**Sorular ve Görevler:**
**1)** Yerli malı metnine göre teknoloji açığımızın kapanması ne anlama gelir?
**2)** Lütfen yerli malı metninden bir bölümü kelimesi kelimesine aktarın: "Ülke olarak üretim" sözlerinin bulunduğu yerden başlayın, "da tehlikeye sokulmamalıdır." sözlerinden sonra durun.

--- Verilen Metin ---

Neden yerli malı kullanmalıyız?

Ülke olarak üretim altyapımızı dünyadaki teknolojik gelişmelerle uyumlu bir hâle getirmek önemlidir. Teknoloji açığımızın kapanması, cârî açığımızın da kapanması demektir.

BİR ülkenin kalkınabilmesi için ekonomik ve sosyal gelişme hedeflerinin ortak paydası, sürdürülebilirliktir.

Geleceği de sahiplenmek amacıyla bu ortak hedef, herkesin temel ihtiyaçlarının ve daha iyi bir hayata ilişkin beklentilerinin karşılanmasına yöneliktir. Çevre ile sosyoekonomik gelişme arasındaki ilişkilerin de iyi kurgulanması ve uygulanması, ihtiyaçları karşılayabilir. Bu ihtiyaçlar karşılanırken insanların gelecekteki temel ihtiyaçlarının karşılanması da tehlikeye sokulmamalıdır.

--- Sağlanan Kayıtlar ---

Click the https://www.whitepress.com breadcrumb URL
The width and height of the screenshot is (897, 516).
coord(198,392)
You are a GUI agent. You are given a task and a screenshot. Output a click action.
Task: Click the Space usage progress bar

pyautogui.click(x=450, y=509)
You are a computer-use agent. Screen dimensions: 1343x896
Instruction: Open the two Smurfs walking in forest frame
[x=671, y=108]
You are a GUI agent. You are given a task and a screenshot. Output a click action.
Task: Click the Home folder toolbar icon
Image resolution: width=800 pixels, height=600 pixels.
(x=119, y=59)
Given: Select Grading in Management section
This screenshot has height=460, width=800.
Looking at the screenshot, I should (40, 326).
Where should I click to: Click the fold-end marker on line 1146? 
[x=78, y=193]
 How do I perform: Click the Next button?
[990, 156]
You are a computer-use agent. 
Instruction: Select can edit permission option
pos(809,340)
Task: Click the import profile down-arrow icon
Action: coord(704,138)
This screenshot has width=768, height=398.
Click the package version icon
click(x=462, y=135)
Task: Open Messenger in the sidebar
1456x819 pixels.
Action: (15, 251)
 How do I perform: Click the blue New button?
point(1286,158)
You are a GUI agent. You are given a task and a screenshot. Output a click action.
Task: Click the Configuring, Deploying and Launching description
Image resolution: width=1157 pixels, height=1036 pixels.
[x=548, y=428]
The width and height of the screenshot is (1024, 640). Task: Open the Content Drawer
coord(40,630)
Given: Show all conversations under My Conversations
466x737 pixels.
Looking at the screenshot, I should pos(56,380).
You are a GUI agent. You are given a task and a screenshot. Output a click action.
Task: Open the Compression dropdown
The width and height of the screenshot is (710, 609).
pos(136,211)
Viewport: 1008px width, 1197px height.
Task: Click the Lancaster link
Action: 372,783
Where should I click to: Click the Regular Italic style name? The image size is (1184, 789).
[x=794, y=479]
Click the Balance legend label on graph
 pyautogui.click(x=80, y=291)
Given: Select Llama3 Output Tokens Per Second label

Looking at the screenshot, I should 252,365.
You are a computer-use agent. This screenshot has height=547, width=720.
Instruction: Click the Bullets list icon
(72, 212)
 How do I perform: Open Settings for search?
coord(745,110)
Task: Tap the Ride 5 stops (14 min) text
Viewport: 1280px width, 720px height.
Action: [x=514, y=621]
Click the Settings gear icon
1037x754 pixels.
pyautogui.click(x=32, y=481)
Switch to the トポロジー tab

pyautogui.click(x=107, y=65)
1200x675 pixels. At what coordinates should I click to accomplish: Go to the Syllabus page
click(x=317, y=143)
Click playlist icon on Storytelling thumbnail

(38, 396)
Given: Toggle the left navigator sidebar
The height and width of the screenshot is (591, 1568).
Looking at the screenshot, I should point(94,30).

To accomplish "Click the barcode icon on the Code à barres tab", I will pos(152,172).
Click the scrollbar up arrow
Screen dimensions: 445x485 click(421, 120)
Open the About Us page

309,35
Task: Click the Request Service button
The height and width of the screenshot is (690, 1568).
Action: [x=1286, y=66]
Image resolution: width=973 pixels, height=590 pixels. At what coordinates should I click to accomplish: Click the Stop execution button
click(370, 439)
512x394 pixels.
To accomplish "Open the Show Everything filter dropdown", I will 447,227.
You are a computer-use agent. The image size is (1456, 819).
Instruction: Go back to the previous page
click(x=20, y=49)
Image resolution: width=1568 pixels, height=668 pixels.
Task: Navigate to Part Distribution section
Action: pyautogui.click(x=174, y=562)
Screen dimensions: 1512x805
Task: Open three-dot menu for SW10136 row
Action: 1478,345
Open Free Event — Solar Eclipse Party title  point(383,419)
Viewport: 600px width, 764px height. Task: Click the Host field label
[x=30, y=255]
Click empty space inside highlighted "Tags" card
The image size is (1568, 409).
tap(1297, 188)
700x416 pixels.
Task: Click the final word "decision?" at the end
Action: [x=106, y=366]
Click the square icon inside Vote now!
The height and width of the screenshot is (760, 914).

---

**Görevlerin Çözümleri:**
**1)** Cârî açığımızın da kapanması demektir.

**2)**
Ülke olarak üretim altyapımızı dünyadaki teknolojik gelişmelerle uyumlu bir hâle getirmek önemlidir. Teknoloji açığımızın kapanması, cârî açığımızın da kapanması demektir.

BİR ülkenin kalkınabilmesi için ekonomik ve sosyal gelişme hedeflerinin ortak paydası, sürdürülebilirliktir.

Geleceği de sahiplenmek amacıyla bu ortak hedef, herkesin temel ihtiyaçlarının ve daha iyi bir hayata ilişkin beklentilerinin karşılanmasına yöneliktir. Çevre ile sosyoekonomik gelişme arasındaki ilişkilerin de iyi kurgulanması ve uygulanması, ihtiyaçları karşılayabilir. Bu ihtiyaçlar karşılanırken insanların gelecekteki temel ihtiyaçlarının karşılanması da tehlikeye sokulmamalıdır.